Supplied entries: Begin
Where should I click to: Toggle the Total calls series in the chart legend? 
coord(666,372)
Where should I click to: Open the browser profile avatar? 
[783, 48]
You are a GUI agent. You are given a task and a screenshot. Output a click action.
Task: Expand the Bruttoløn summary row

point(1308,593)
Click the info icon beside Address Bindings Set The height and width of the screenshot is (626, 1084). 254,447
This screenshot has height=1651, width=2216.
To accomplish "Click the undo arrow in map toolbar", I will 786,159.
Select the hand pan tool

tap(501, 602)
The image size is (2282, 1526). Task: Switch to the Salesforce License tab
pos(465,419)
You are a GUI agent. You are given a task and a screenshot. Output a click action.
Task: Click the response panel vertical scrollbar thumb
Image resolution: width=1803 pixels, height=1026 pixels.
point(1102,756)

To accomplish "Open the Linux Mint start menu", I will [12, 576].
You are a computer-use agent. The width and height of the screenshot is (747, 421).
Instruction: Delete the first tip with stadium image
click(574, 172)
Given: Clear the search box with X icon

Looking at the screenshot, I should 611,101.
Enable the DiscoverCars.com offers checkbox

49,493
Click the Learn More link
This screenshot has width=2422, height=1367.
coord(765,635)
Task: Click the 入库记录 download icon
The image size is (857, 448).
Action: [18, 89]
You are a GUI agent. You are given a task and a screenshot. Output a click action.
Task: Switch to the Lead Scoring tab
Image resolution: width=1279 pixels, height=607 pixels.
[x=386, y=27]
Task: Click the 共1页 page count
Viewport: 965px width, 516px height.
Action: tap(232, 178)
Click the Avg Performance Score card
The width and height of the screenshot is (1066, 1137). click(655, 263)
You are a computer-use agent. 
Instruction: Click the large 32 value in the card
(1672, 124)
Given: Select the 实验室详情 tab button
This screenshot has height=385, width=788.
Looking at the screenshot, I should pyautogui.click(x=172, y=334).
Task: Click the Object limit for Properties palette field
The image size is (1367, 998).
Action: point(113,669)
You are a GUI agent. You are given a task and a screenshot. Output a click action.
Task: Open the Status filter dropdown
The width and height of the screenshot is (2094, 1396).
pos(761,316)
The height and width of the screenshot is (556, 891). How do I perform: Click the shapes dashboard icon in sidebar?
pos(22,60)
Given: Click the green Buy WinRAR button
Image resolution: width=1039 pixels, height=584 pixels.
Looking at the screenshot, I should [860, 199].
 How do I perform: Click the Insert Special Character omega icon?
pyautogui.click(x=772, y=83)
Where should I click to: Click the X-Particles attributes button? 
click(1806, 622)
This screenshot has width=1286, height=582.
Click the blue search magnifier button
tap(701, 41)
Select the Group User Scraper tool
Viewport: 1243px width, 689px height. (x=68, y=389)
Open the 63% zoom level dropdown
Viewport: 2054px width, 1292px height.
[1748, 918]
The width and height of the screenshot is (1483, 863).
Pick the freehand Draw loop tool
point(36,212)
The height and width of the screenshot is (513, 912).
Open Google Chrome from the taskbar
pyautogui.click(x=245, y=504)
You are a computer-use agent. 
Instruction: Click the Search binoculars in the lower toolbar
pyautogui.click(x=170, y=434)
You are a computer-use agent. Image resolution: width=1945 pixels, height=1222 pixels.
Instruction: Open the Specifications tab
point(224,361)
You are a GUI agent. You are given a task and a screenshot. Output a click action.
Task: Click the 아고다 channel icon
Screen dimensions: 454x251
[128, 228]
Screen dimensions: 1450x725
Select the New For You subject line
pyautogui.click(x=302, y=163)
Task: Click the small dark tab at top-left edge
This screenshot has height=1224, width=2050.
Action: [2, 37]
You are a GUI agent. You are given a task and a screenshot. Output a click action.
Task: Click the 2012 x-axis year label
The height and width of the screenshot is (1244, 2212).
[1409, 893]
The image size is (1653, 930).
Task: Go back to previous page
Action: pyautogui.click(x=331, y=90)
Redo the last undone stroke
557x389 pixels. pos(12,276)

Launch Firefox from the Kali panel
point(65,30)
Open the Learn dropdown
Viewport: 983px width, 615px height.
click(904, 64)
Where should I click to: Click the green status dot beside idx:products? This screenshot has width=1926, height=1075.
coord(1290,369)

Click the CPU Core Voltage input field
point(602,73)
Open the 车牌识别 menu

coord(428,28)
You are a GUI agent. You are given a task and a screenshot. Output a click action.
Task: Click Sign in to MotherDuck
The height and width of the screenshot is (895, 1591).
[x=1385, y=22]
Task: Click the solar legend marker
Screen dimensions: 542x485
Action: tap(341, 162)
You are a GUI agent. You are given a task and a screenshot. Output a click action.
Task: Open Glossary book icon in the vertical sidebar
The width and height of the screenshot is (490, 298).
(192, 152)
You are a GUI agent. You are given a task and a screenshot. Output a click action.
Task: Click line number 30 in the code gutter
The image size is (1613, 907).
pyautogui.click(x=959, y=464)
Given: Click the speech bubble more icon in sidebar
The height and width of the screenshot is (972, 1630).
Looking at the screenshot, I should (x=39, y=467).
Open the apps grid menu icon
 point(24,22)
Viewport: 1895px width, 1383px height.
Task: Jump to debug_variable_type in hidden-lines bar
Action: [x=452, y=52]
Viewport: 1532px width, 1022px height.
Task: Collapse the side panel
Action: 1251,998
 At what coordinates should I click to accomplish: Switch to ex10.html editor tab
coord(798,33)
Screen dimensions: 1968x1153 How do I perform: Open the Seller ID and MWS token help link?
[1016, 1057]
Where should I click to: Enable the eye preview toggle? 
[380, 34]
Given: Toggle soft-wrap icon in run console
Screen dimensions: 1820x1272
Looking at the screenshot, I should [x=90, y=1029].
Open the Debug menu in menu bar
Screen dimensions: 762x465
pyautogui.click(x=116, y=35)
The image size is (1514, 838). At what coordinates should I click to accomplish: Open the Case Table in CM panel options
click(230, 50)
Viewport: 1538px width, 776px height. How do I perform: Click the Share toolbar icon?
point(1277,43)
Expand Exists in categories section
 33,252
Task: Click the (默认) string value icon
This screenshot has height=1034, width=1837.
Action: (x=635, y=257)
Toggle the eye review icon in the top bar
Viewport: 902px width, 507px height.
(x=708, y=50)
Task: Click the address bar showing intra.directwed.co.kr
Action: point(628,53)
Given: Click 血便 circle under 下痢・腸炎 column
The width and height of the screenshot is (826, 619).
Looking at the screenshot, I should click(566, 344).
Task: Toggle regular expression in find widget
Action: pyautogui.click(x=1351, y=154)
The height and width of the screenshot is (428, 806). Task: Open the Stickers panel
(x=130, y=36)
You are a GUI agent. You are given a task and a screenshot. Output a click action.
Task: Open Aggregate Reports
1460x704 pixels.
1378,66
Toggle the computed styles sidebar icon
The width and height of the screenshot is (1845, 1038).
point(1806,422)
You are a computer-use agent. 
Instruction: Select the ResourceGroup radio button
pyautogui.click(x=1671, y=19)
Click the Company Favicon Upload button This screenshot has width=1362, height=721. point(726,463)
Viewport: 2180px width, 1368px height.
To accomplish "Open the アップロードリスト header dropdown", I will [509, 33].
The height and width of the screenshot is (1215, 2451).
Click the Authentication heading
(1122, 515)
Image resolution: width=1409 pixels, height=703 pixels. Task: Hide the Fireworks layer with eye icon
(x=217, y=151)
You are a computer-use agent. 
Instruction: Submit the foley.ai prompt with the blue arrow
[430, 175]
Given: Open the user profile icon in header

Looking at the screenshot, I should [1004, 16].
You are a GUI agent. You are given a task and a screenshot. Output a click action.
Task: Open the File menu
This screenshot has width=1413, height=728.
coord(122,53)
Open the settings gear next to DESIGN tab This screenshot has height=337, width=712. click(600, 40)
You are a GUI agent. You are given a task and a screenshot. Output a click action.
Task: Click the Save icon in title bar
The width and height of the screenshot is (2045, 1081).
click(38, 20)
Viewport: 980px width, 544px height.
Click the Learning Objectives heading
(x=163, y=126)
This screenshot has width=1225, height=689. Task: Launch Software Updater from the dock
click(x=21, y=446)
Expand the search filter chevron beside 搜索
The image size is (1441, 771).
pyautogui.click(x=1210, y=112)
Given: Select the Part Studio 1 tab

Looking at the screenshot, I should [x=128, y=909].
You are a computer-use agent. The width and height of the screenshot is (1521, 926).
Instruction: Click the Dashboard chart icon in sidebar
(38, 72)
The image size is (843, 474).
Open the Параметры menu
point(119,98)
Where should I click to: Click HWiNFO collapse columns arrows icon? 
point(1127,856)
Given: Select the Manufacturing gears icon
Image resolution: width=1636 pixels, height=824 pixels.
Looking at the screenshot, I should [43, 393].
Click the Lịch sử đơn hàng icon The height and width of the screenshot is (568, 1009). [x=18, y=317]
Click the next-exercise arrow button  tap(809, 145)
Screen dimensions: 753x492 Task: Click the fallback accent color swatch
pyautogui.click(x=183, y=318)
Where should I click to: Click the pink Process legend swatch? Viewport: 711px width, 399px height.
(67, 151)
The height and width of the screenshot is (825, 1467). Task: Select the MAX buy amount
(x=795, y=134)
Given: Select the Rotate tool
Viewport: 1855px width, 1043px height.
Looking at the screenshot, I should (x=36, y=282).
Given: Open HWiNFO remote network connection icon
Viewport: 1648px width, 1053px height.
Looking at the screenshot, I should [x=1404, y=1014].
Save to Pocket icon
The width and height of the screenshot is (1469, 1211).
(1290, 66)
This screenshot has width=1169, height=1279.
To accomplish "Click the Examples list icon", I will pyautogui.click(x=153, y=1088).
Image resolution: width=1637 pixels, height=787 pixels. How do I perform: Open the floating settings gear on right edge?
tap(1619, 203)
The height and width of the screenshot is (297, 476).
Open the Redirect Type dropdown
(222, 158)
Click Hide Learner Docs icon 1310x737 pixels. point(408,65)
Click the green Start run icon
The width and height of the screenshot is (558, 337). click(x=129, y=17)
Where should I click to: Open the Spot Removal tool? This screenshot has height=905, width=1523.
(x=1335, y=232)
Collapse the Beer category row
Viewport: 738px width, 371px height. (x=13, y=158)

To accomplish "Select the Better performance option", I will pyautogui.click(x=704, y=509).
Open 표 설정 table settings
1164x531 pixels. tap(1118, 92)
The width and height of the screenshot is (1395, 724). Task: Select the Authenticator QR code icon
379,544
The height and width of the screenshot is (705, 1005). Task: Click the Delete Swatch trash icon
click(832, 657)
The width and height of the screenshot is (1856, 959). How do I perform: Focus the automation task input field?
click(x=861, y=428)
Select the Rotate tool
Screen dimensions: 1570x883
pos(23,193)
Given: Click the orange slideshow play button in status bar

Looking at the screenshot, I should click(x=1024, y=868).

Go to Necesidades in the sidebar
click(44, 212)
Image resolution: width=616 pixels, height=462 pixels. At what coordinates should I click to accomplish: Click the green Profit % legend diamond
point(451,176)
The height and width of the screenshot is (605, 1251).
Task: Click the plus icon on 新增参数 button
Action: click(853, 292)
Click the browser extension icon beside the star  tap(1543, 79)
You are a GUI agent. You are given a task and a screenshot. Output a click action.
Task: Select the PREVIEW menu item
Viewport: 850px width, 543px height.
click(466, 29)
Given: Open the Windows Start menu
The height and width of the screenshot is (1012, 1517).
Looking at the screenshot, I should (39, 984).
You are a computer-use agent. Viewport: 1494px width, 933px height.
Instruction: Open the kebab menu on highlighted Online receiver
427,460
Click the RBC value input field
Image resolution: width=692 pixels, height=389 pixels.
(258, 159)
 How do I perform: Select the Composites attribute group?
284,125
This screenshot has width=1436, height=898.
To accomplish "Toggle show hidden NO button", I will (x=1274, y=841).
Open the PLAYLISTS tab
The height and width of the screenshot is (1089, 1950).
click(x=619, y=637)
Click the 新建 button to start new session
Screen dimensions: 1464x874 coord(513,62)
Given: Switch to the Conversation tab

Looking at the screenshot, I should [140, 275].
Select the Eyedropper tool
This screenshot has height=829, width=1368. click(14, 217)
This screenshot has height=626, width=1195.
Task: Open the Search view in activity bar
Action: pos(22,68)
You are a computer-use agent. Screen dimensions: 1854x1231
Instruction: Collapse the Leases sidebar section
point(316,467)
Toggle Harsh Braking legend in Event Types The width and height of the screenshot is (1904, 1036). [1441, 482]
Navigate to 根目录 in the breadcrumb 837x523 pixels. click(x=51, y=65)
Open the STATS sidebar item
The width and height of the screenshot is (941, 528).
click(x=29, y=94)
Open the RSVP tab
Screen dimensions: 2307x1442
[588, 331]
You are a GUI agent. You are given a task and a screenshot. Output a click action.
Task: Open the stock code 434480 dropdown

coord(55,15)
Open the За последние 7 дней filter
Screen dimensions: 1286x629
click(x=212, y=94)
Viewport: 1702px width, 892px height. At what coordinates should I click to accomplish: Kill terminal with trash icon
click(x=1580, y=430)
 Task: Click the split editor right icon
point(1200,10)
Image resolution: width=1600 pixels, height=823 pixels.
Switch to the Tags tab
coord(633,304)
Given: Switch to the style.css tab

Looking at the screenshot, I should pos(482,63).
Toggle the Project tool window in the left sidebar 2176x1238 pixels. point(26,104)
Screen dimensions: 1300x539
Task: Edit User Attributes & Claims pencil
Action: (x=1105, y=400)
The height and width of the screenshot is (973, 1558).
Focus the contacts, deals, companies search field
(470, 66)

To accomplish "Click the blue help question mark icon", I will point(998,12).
Supplied entries: End
What you are asked to do: Among the entries above, copy exactly only the lines starting with the one containing "Instruction: Open the Specifications tab" and going through the one containing "Screen dimensions: 1450x725", both ends included.

Task solution:
Instruction: Open the Specifications tab
point(224,361)
You are a GUI agent. You are given a task and a screenshot. Output a click action.
Task: Click the 아고다 channel icon
Screen dimensions: 454x251
[128, 228]
Screen dimensions: 1450x725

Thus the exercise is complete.